Schaeffler wants to catch up with the big players in the industry – business

When the news of the planned takeover of Vitesco AG was out, Klaus Rosenfeld’s phone rang. It was a colleague on the board of a French company and greeted the Schaeffler CEO with the congratulations: “Welcome to the club of ten.” Rosenfeld tells this to underline the dimension of what will primarily shape and concern Schaeffler AG, which he leads as CEO, in the current year: the takeover of the drive specialist Vitesco and thus the merger into one of the ten largest supplier groups in the world. The deal is expected to close in the fourth quarter of 2024.

All efforts seem to be focused on getting the takeover as precise as it has been preparing for months. 1,200 employees from both companies work in around two dozen teams around the world to ensure that the new structure runs as smoothly as possible from day one. At the end of April, the general meetings of both companies will presumably approve the deal, at the end of which there will be a group with 120,000 employees, a hundred factories and 25 billion euros in sales. It will be focused on electromobility, which Rosenfeld says: “It’s coming, there’s no doubt about it.”

Combustion engines will still be built for ten to 20 years, says the CEO

It’s just coming slower than many expected until recently. Cars with combustion engines will still be built and driven for ten, if not twenty, years, says Rosenfeld. And hybrids, which are currently experiencing an unexpected boom in the USA and China. That is why Schaeffler AG, which is primarily focused on the automotive industry, but also on the industrial and spare parts business, focuses primarily, but not exclusively, on electric drive technology. Last year, Schaeffler received orders worth more than five billion euros in the field of e-mobility, but this does not yet cover the majority of production.

Klaus Rosenfeld is CEO of Schaeffler AG.

(Photo: Peter Kneffel/dpa)

In 2023, Schaeffler generated 5.8 percent more sales, adjusted for currency effects, with rolling bearings, precision parts and systems for engines, transmissions and chassis as well as spare parts, a total of 16.3 billion euros. The net profit attributable to shareholders was roughly halved to 310 million euros, and the free cash flow was 421 million euros. Disappointing figures for the stock market traders, which sent the price of Schaeffler’s shares, which were already only weakly traded, plummeting – in the early morning there was a loss of four percent. Also because investors seem less convinced of the Vitesco deal than Rosenfeld and family businessman Georg Schaeffler.

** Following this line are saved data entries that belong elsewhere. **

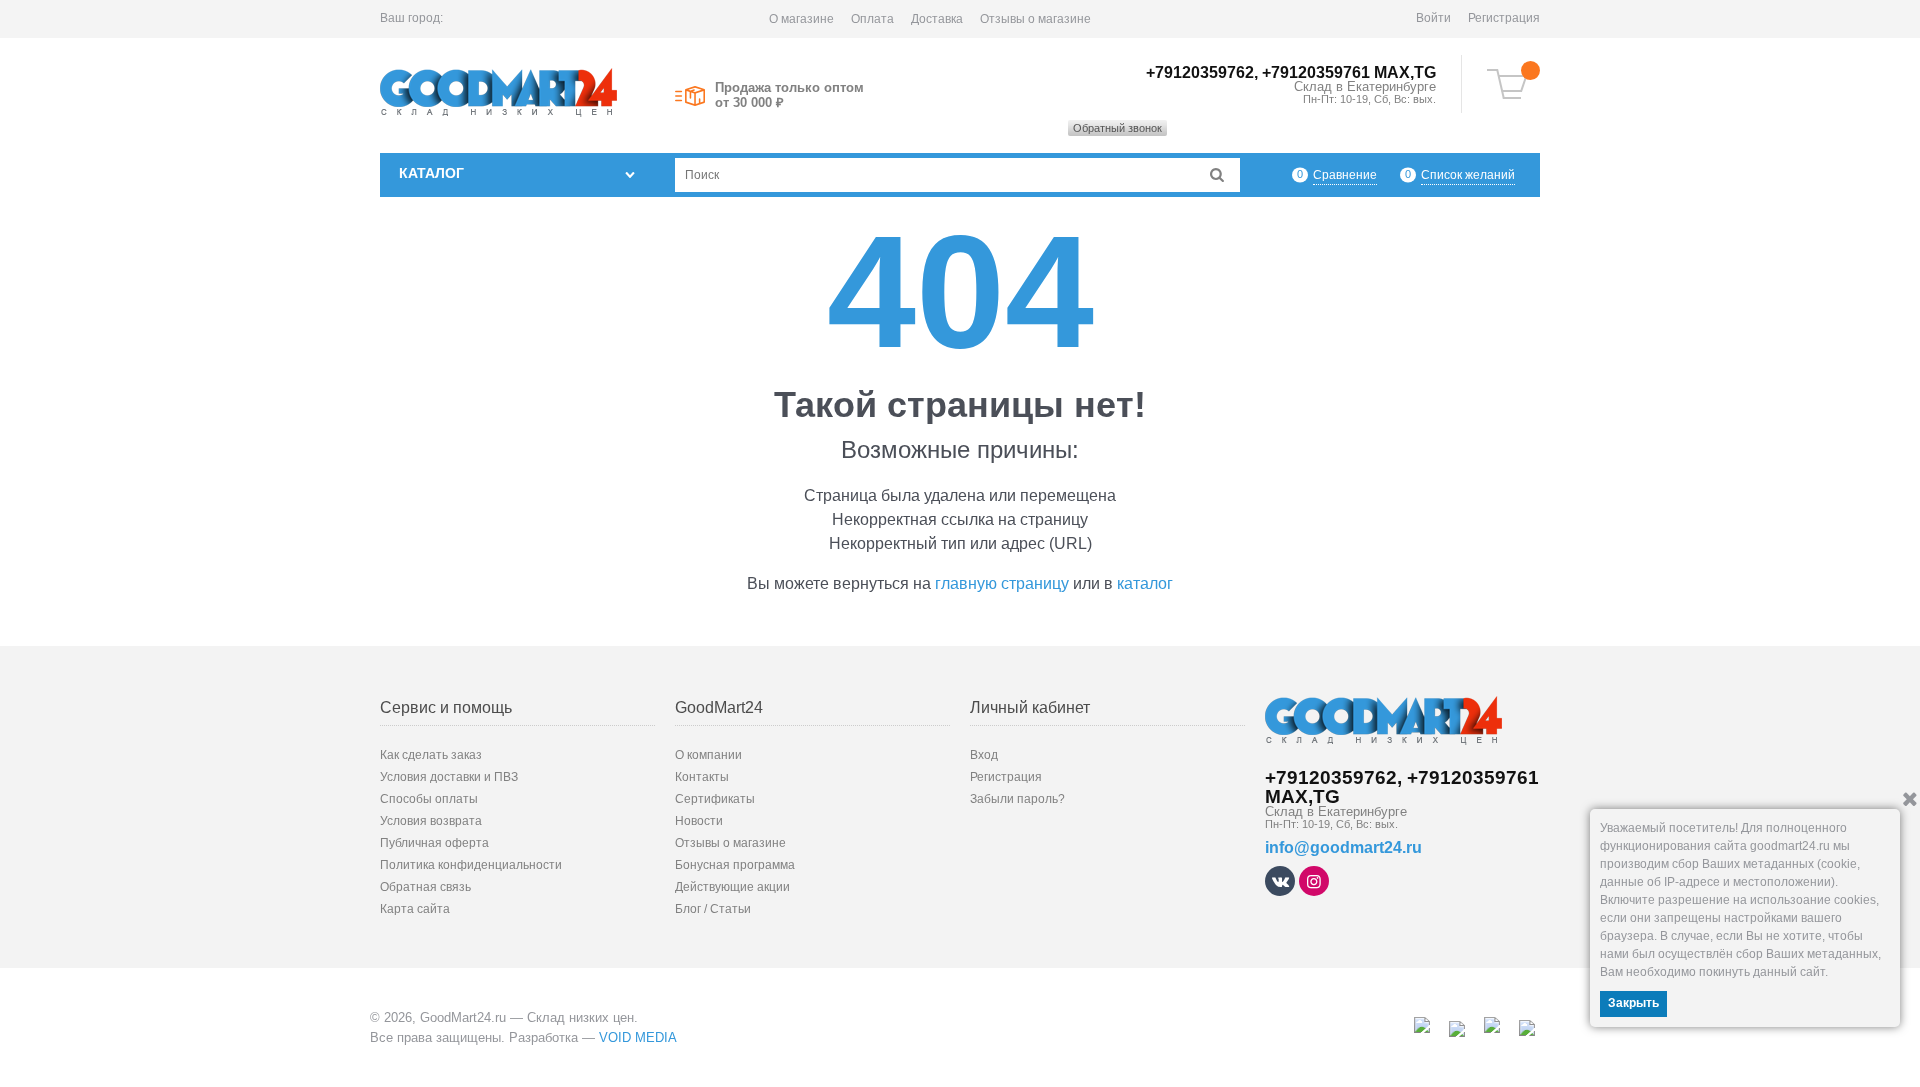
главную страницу (1002, 583)
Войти (1433, 18)
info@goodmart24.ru (1343, 847)
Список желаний (1468, 175)
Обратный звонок (1117, 128)
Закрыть (1633, 1003)
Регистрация (1504, 18)
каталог (1145, 583)
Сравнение (1345, 175)
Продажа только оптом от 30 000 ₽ (789, 95)
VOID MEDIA (638, 1037)
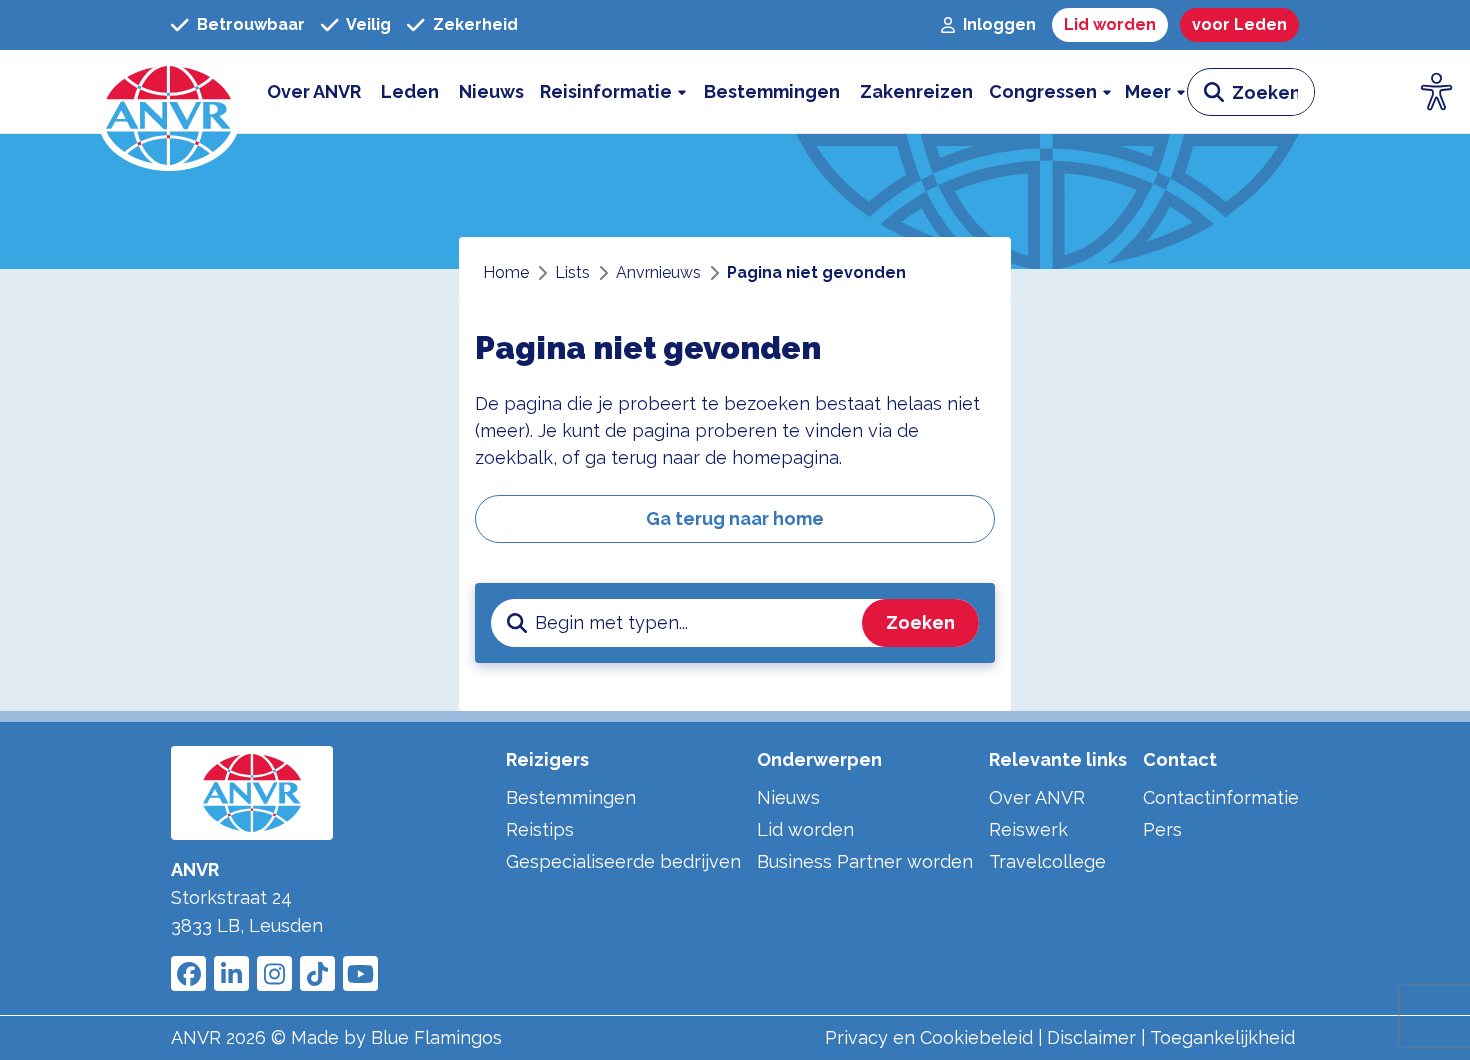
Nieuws (788, 797)
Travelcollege (1047, 861)
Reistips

“2024 will be a year of transition,” said Klaus Rosenfeld. For him, there is no question about the fundamental sense of the Vitesco takeover, namely the complementary combination of the competencies of both companies to form a mobility group of the future. At the end of the year there should be “significant sales growth”. For three quarters, only Schaeffler is included in the balance sheet, and in the fourth quarter, Vitesco, which then exists more as an independent company, is included in the balance sheet for the first time.

It is still unclear whether the merger will cost jobs. Rosenfeld said that “some job cuts, especially in administrative areas, cannot be ruled out.” Namely, where there are overlaps and duplications. If jobs were to be cut, it would be in a socially acceptable manner and agreed with employee representatives.